O coletivo mineiro Sala Vazia lança nesta terça-feira (30/3), às 20h, a adaptação de “Tito Andrônico”, uma das obras mais sanguinárias de William Shakespeare, em versão pop, contrastando a violência presente no texto com a cultura dos anos 80.
Em um jogo audiovisual dividido em cinco partes, o público decide, entre 600 combinações possíveis, qual versão quer assistir de cada ato da videodança “Tito: uma videópera pop do cerrado mineiro em chamas”. O material será disponibilizado de forma gratuita no canal do coletivo no YouTube.
No original de Shakespeare, o poderoso general da Roma Antiga Tito Andrônico volta triunfante da guerra contra os godos. No entanto, sua recusa em tornar-se imperador e as sucessivas mortes em decorrência da disputa pelo trono desencadeiam uma onda incessante de vingança.
Fernando Barcellos, de 34 anos, bailarino do coletivo Sala Vazia e diretor da videodança, afirma que a atemporalidade da obra shakespeariana motivou sua escolha da adaptação. “Em ‘Tito Andrônico’ (1594), ele identificou diversas violências que ainda reverberam na contemporaneidade, como o racismo, a misoginia, o embate pelo poder e a própria banalização do mal”.

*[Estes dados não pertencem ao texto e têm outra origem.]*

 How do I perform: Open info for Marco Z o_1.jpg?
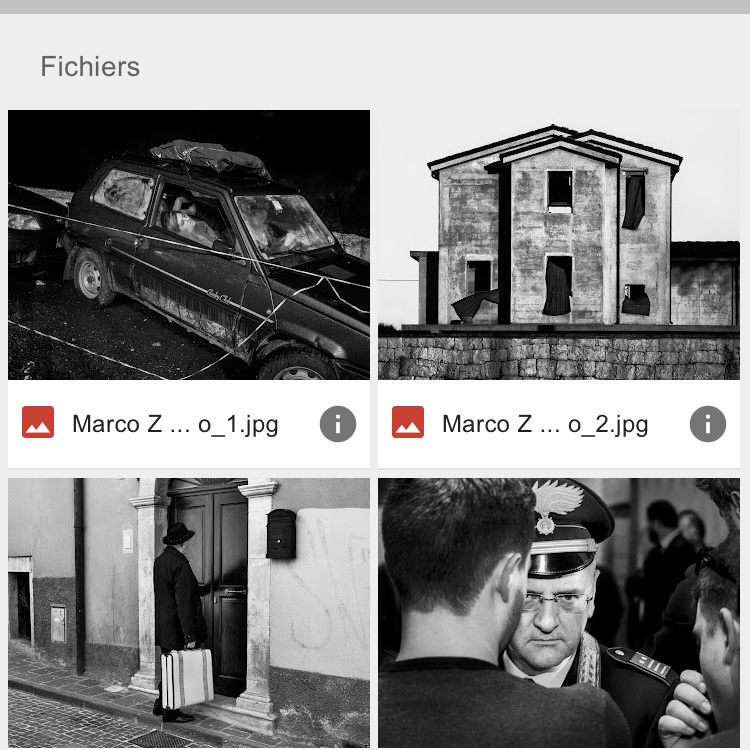(338, 424)
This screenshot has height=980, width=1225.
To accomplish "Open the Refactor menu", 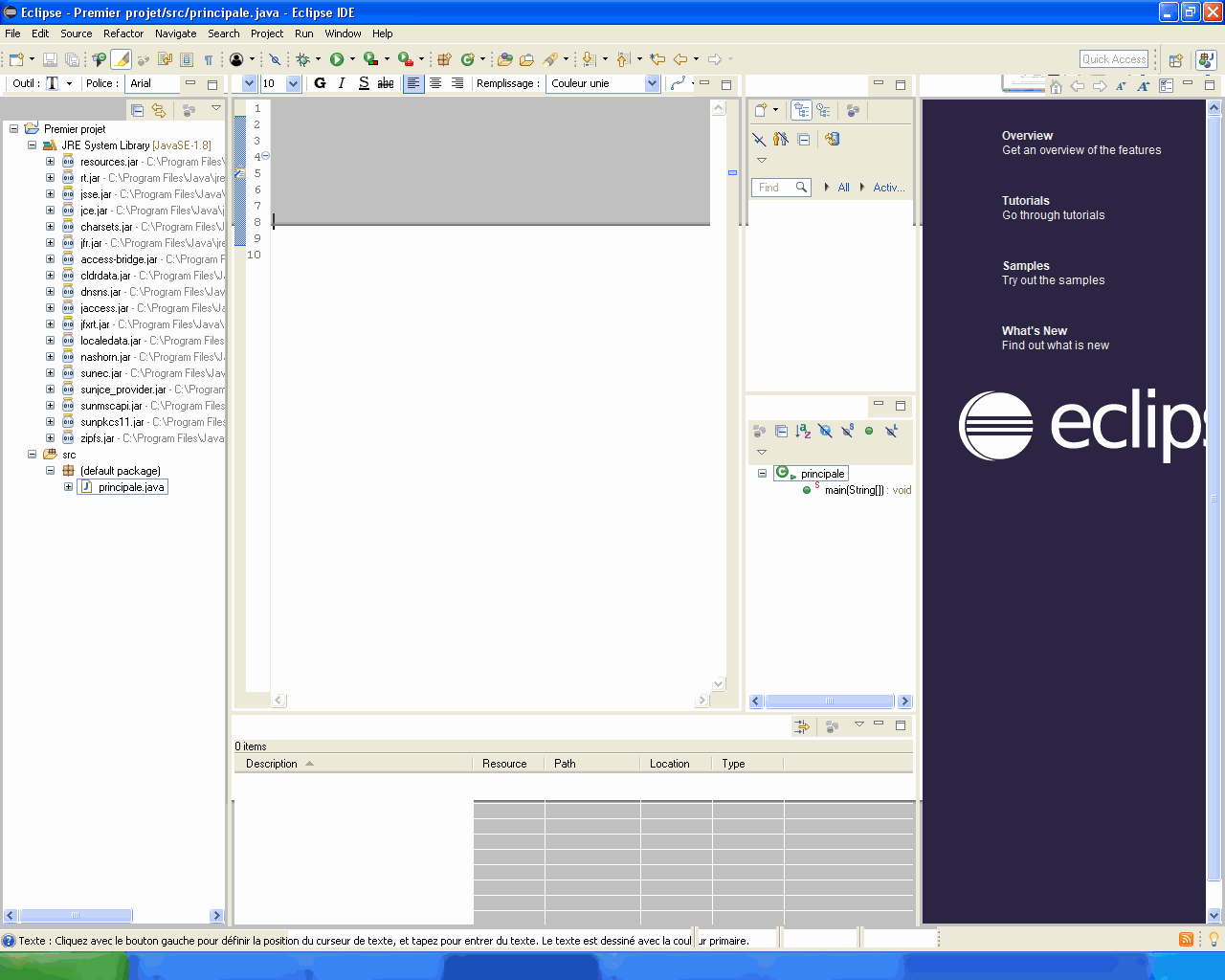I will point(122,33).
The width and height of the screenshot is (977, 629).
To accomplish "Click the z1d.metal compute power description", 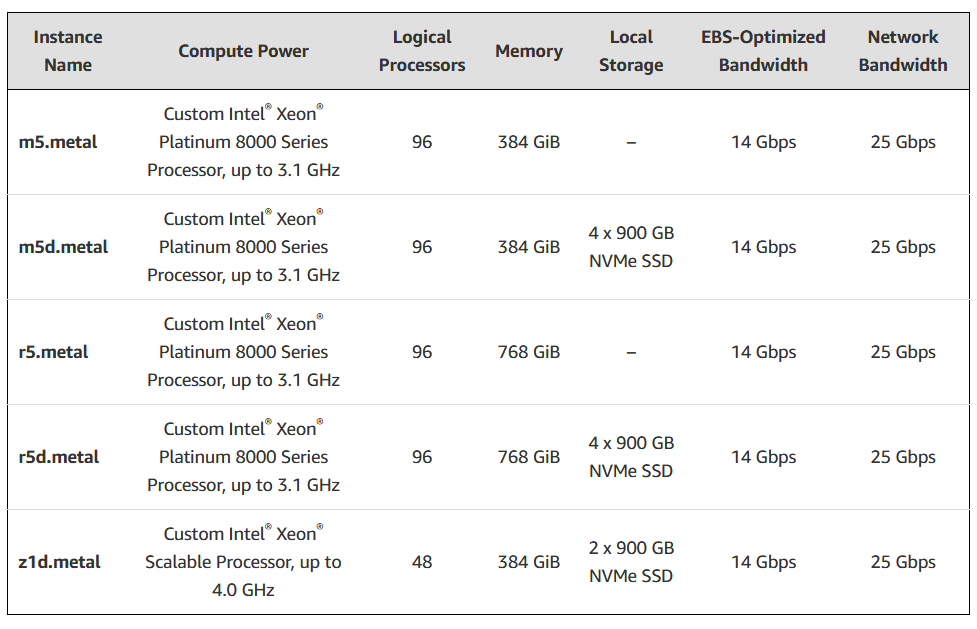I will point(243,562).
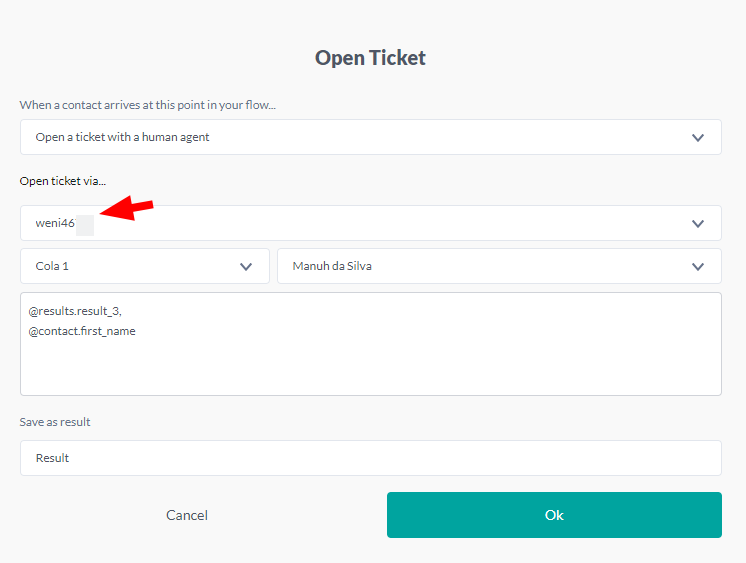
Task: Focus the ticket body text area
Action: click(370, 365)
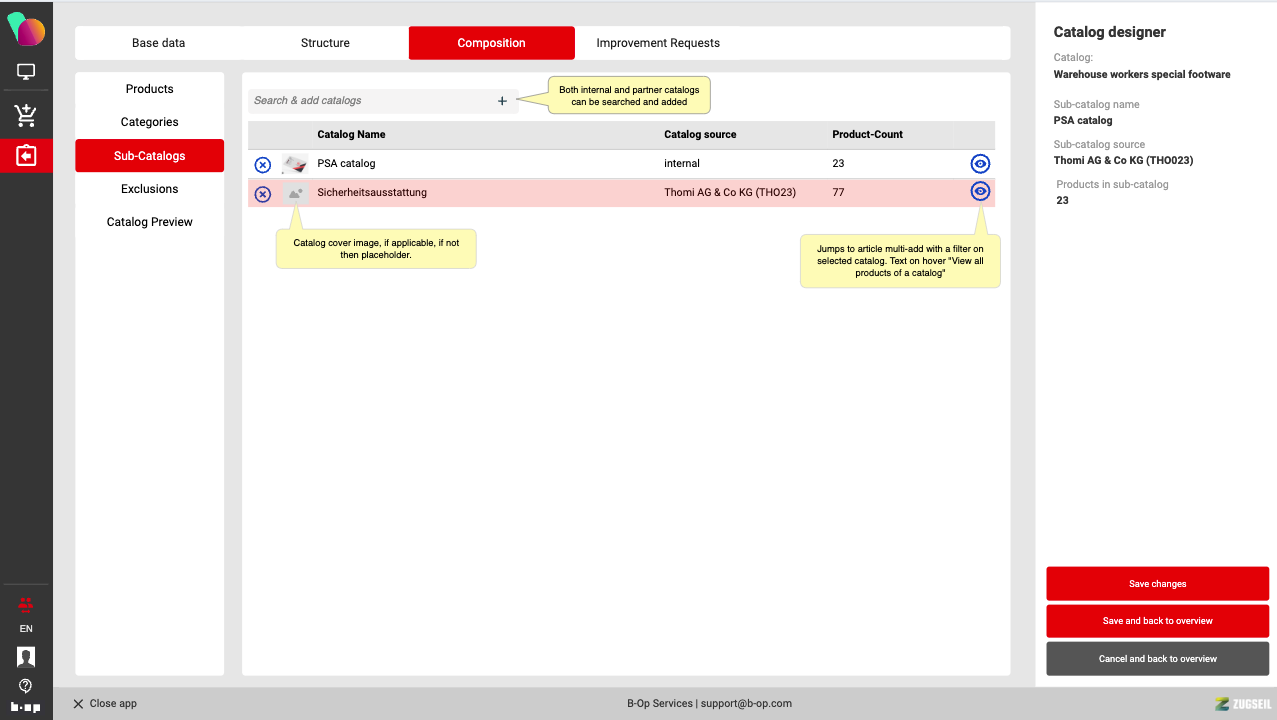1277x720 pixels.
Task: Switch language using EN selector
Action: (26, 629)
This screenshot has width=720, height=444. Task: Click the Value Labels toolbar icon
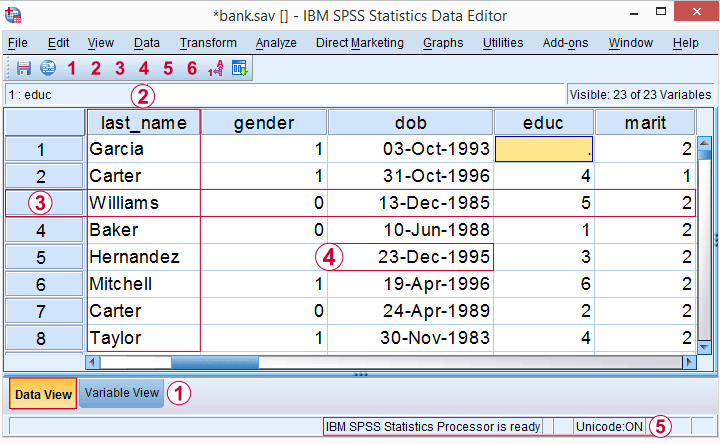click(216, 68)
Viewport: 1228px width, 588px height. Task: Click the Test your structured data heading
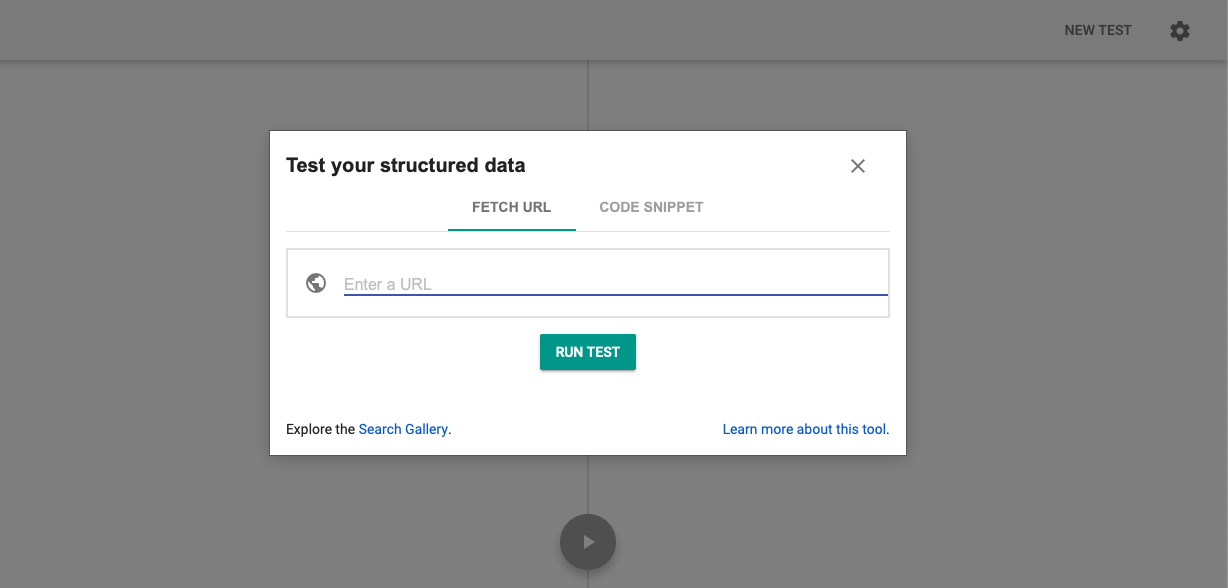[405, 165]
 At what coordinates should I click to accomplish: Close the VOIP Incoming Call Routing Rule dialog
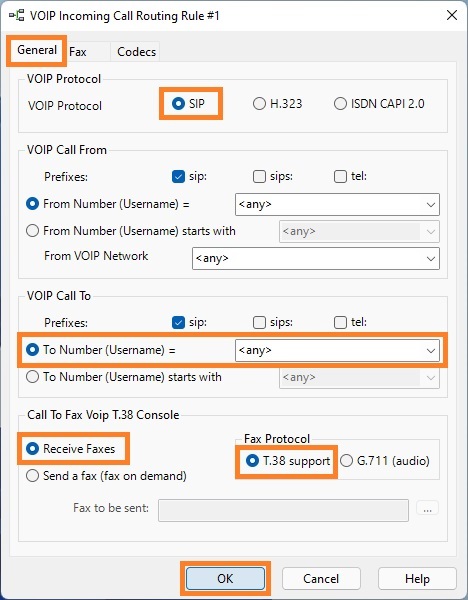point(452,15)
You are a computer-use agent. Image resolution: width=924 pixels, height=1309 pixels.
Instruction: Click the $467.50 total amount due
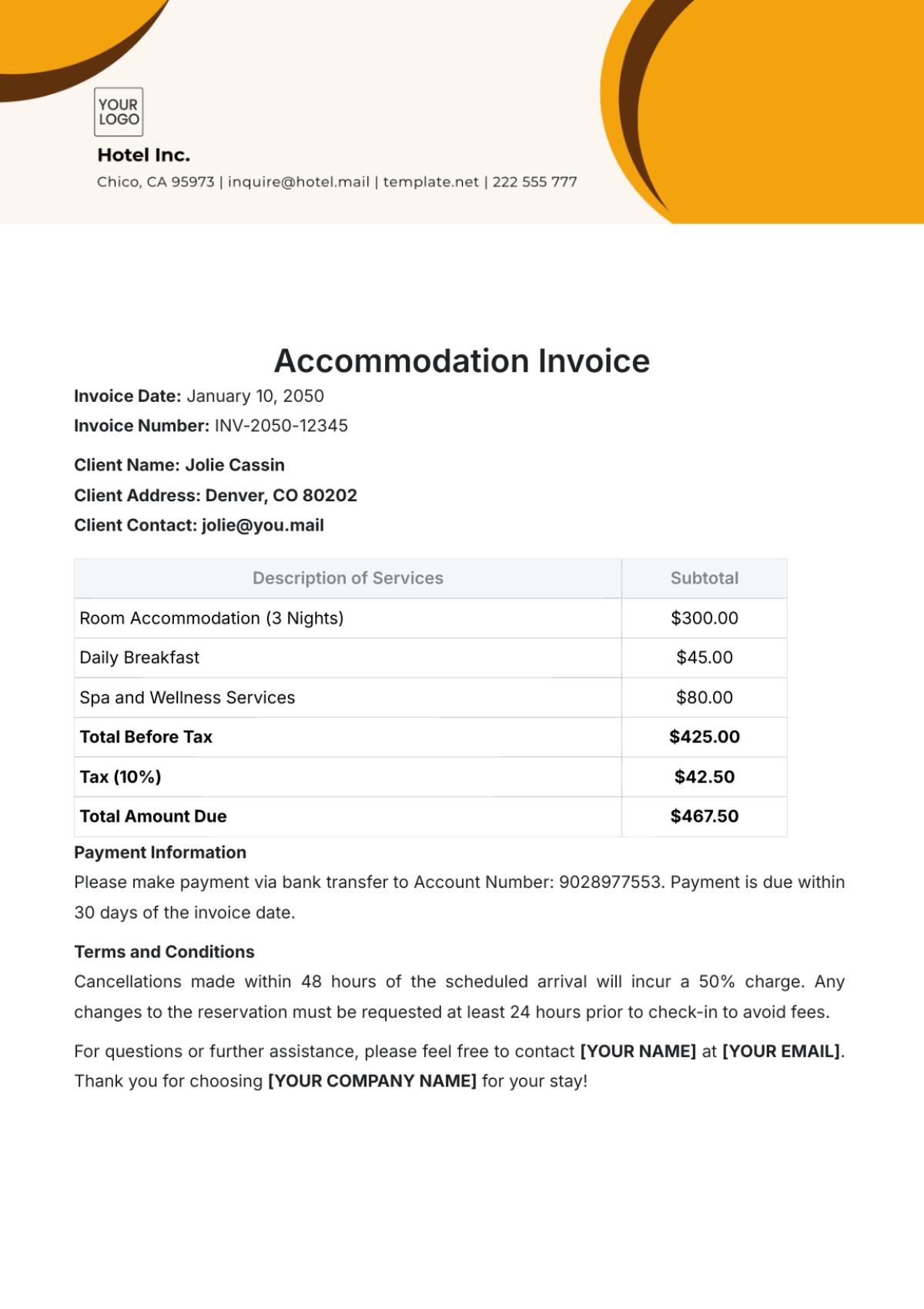pyautogui.click(x=705, y=816)
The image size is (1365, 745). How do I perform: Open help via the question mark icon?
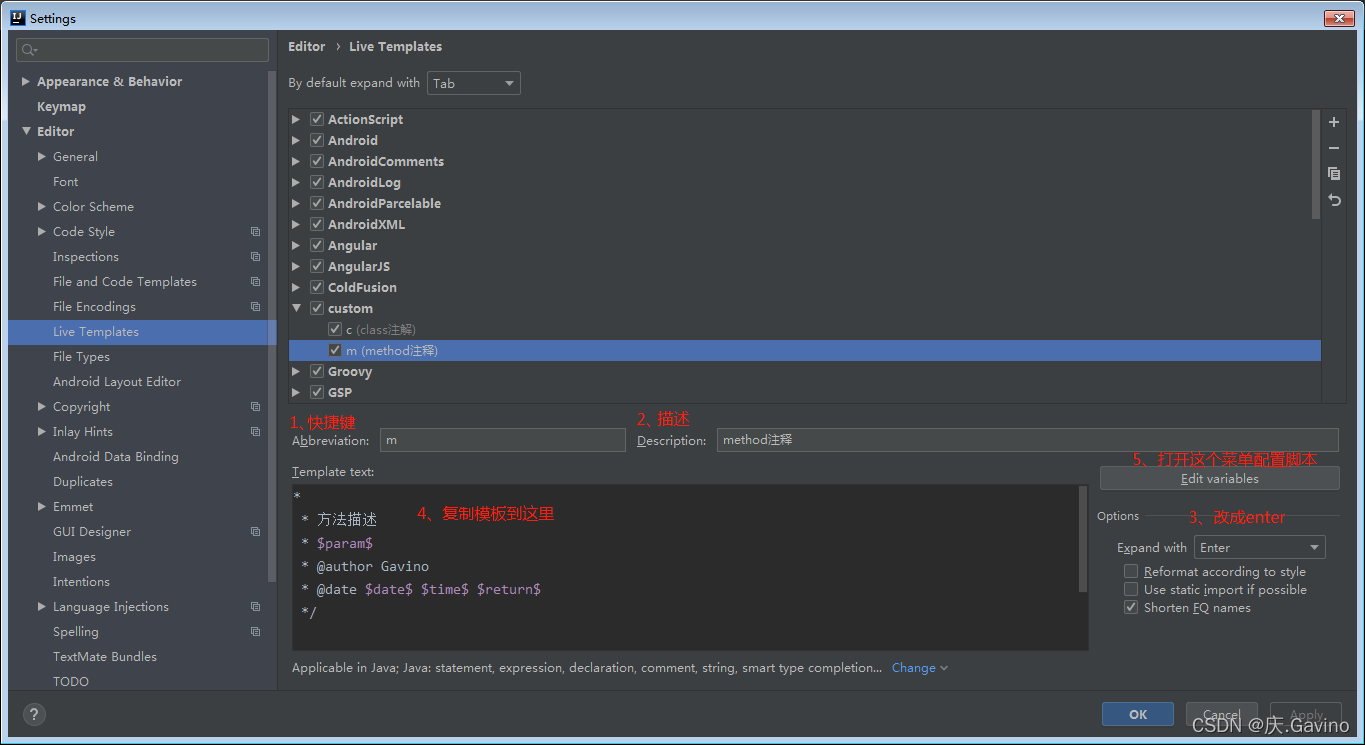(34, 714)
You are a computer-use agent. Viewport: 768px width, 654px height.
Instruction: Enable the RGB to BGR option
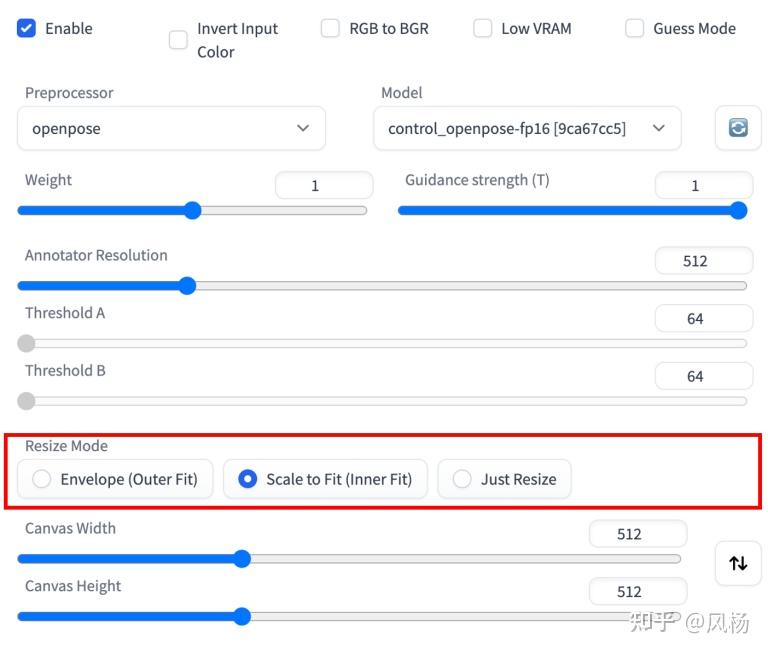(330, 28)
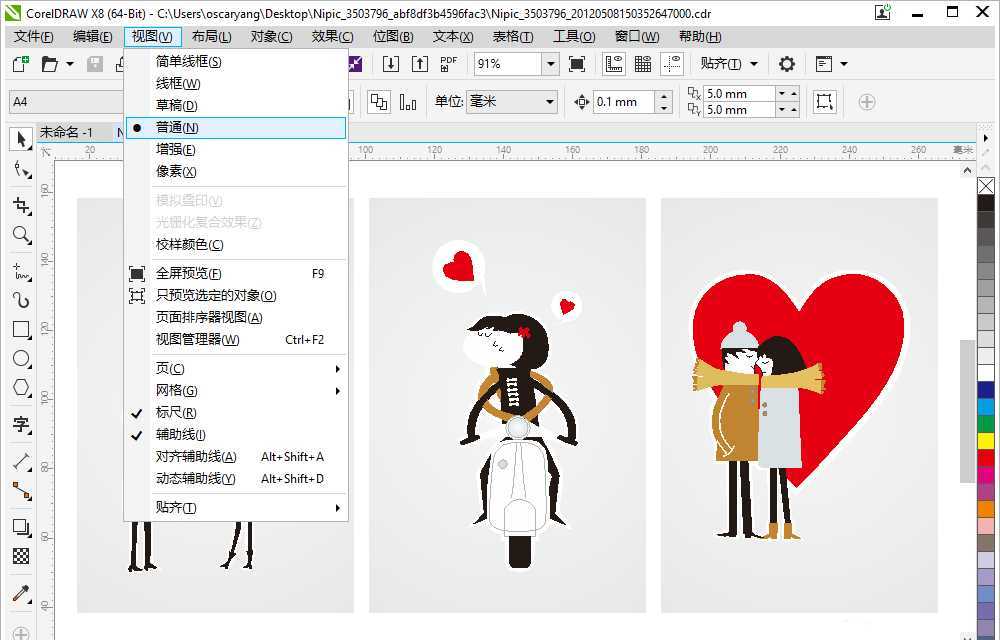Click the Options gear button on the toolbar
1000x640 pixels.
[x=786, y=63]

Segundo Barcellos, seu objetivo nunca foi reproduzir literalmente essa violência no trabalho. Então o esforço de pegar um universo pop dos anos 80, que a princípio não tem nada a ver com a tragédia shakespeariana, foi uma tentativa de não cair nesse lugar comum dos estereótipos. O objetivo era fazer essas duas forças tão diversas e potentes se encontrarem”.
ESTÉTICA
As cores, os figurinos, o penteado e a maquiagem utilizados pelos bailarinos têm como referência a estética dos anos 80. A trilha sonora conta com hits nacionais e internacionais da época, emplacados por Michael Jackson, Cyndi Lauper, Titãs, Blitz e Xuxa.A linguagem do vídeo tem ecos da saga “Rocky, o lutador”, grande sucesso nos cinemas no período. Cada ato da videodança propõe uma espécie de luta de boxe entre os personagens. O resultado é marcado também pelo deboches e a ironia.
O diretor acredita que essas ferramentas servem como um meio de contestação política. “O deboche potencializa essas questões (relacionadas à violência). Você não precisa mostrar uma mulher sendo estuprada ou uma cabeça sendo degolada. Por meio dos artifícios da dança, posso criar isso de uma outra maneira, que, às vezes, impressiona mais do que propriamente a imagem no sentido estrito”, afirma.
A videodança é dividida em cinco atos, correspondentes à dramaturgia de "Tito Andrônico”. A narrativa depende da interação do público. Os duelos entre os bailarinos se inspiram nos games “Mortal Kombat” e “Street Fighter”. O espectador escolhe, entre cinco opções, que rumo da história deseja acompanhar.
Na descrição de cada vídeo serão disponibilizados os links que levam ao próximo passo da obra. Há 600 combinações possíveis. “A tônica de ‘Tito’ é saber qual jogador cada espectador vai escolher para ganhar esse jogo", explica Fernando.
O cenário dos duelos é o cerrado mineiro, em Uberlândia, unindo a dança com pautas ambientais. Barcellos conta que críticas às queimadas que estão devastando a vegetação local e um deboche explícito à tragédia de Mariana, em 2015, fazem parte da obra.
“Muitas pessoas me falaram que, depois de assistir ao nosso espetáculo, não conseguiam entender ‘Tito Andrônico’ de outra maneira, mesmo que a gente não traduzisse literalmente”, comenta o diretor. Nesta terça-feira (30/3), às 19h, a equipe do coletivo Sala Vazia promove uma live, em seu perfil no Instagram, para fazer um “esquenta” antes do lançamento do projeto no YouTube.
“Tito, uma videópera pop do cerrado mineiro em chamas”
Nesta terça-feira (30/3), às 20h, no canal do coletivo Sala Vazia no YouTube. Classificação indicativa: 14 anos. Duração: 30 minutos.